La trame ensuite, terrible histoire de vengeance, de cruauté, de haine et de racisme, et magnifique plaidoyer pour la tolérance, ce qui aujourd’hui n’est pas si inutile.
Et d’abord ce titre, si agressif : La Juive ! L’objet du délit affiché directement à la face du spectateur. Que dirait-on aujourd’hui d’un tel titre, ou que dirait-on aujourd’hui d’une création qui s’appellerait « l’Arabe », ou « la Turque » ? Nous aimons les périphrases la langue atténuée, l’euphémisme, et La Juive dans sa brutalité agresse nos sens ouatés.
Et pourtant le titre dessille d’autant plus que Rachel la juive ignore qu’elle ne l’est pas, et qu’elle meurt parce qu’elle veut rester fidèle à sa foi.
Voilà une histoire de fidélité et d’infidélité, de profondeur et de légèreté, sur un des meilleurs livrets de Scribe, le librettiste emblème du Grand Opéra qui pour une fois a su non sans finesse poser le drame et les personnages. Le drame se joue sur fond historique, le concile de Constance en 1414 qui met fin au grand schisme d’Occident et qui aboutit au retour du Pape à Rome, sous l’influence de l’Empereur. C’est aussi et surtout un drame de l’intime qui met en scène deux hommes qui ont perdu toute leur famille dont l’un, le juif Eléazar, nourrit un désir inexpiable de vengeance, car Brogni alors magistrat a envoyé ses fils au bûcher, et l’autre, c’est Brogni lui même qui a perdu sa famille dans un incendie, est rentré dans les ordres, puis aujourd’hui cardinal.

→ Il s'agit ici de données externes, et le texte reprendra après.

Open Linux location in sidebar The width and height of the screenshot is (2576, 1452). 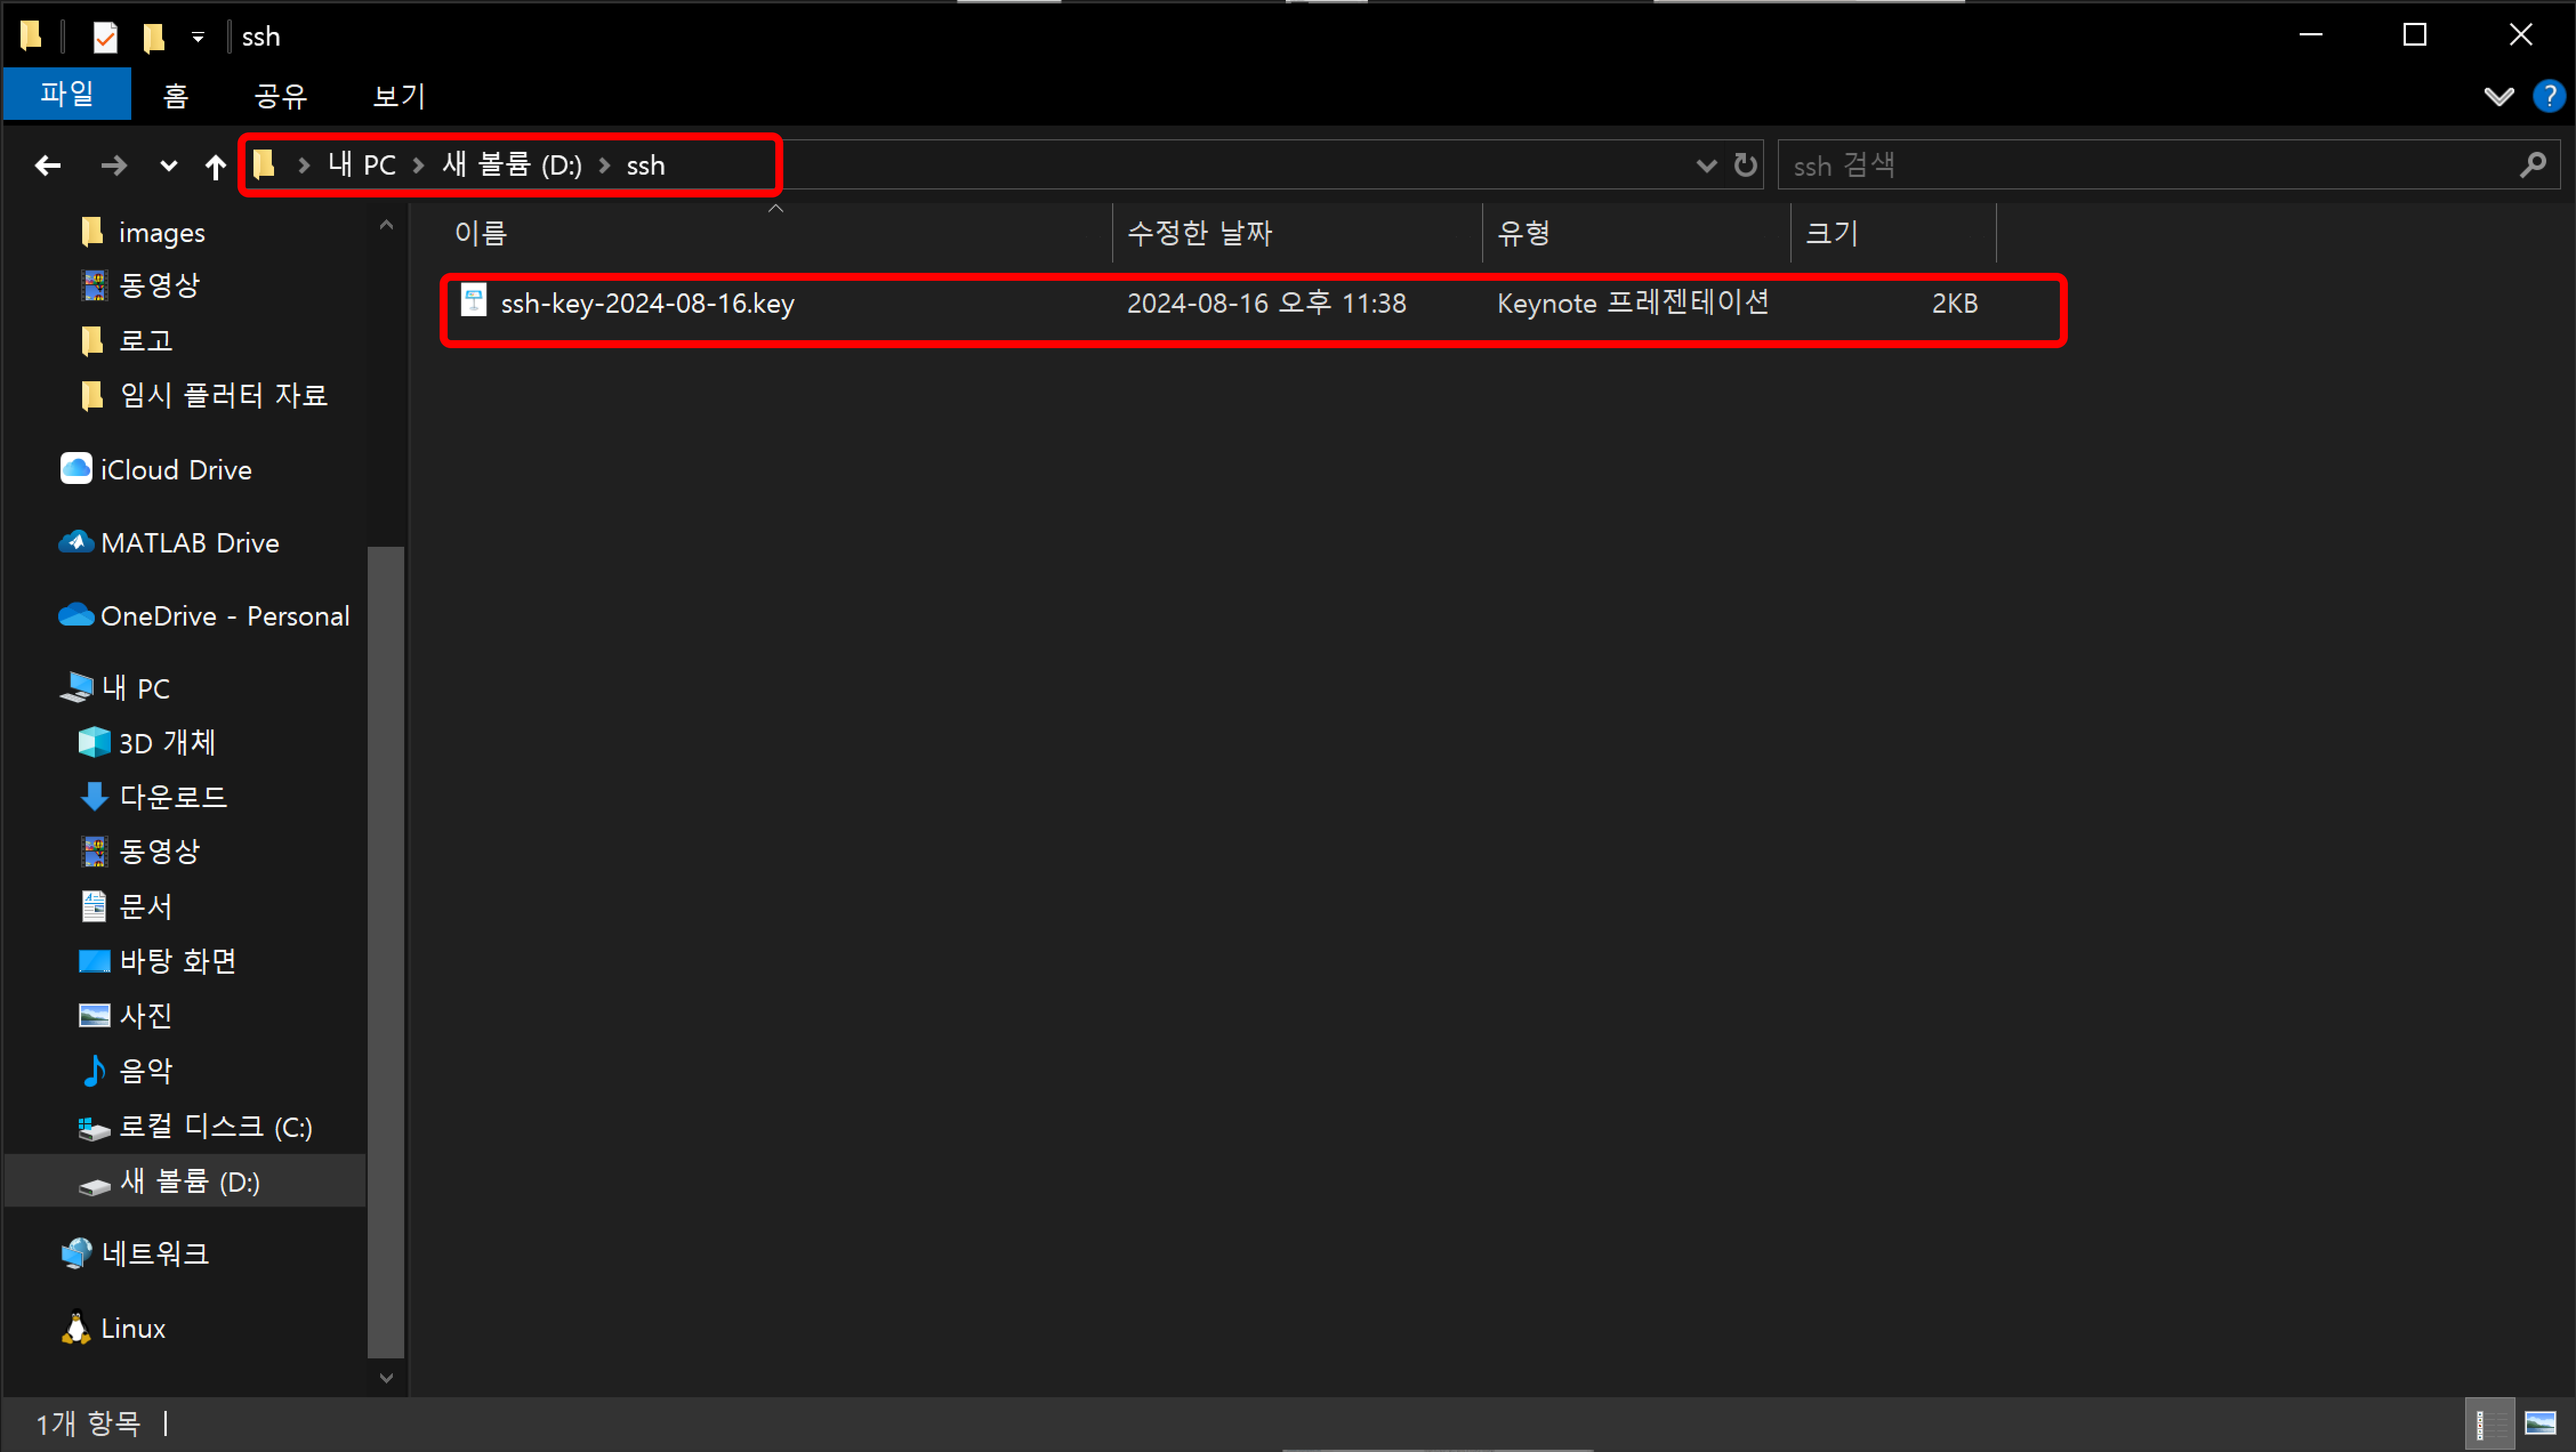click(132, 1328)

Éléazar a recueilli un bébé devant la maison des Brogni, une fille qu’il a élevée dans la foi juive, et qui est amoureuse d’un jeune étudiant qu’elle croit juif mais qui se révèle non seulement chrétien, mais aussi un des puissants princes de l’Empire, vainqueur des hussites, risquant ainsi son statut et sa vie parce qu’il est interdit d’avoir commerce avec une juive.
Bien sûr, on peut discuter à l’envi la « partialité » du livret de Scribe qui fait de Brogni le personnage le plus positif ou le moins négatif de l’histoire, et de Rachel, la victime juive qui meurt en martyr, pour sauver l’être qu’elle aime, et donc qui meurt plutôt comme une chrétienne. Mais comme elle est la fille perdue de Brogni elle est donc chrétienne. Bon sang ne peut mentir.
Du Grand Opéra, La Juive a des caractères : un arrière-plan historique, des dimensions respectables (il faut généralement couper, comme c’est le cas dans les représentations lyonnaises), des chœurs monumentaux, du spectacle (il y avait de quoi ravir les yeux au XIXème, costumes chamarrés, chevaux, changements de décor), et des rôles difficiles à chanter. Pourtant, il y a moins de protagonistes que dans d’autres œuvres de la même période, et surtout, moins de palettes vocales : une basse, deux ténors, deux sopranos, parmi les protagonistes. Toutefois, un ténor et un soprano lirico spinto et un ténor « leggero » ainsi qu’un soprano colorature : autrement dit, deux voix « lourdes » et deux voix légères, en parallèle. Ainsi, le petit nombre de personnages principaux centre l’intrigue sur une intimité tragique, peut-être plus forte que les fastes de la forme opératique dont elle est issue.
Mais l’œuvre au-delà des intimités, traite de la douloureuse question des juifs, et à travers eux, de la question de l’humanisme et de l’humanité, dans le sens où la reconnaissance de l’humanité de l’autre est l’une des conditions du vivre ensemble, une question au centre de nos préoccupations qui n’est pas encore résolue de nos jours et qui sans doute ne le sera jamais. C’est bien la question posée par le Festival de l’Opéra de Lyon.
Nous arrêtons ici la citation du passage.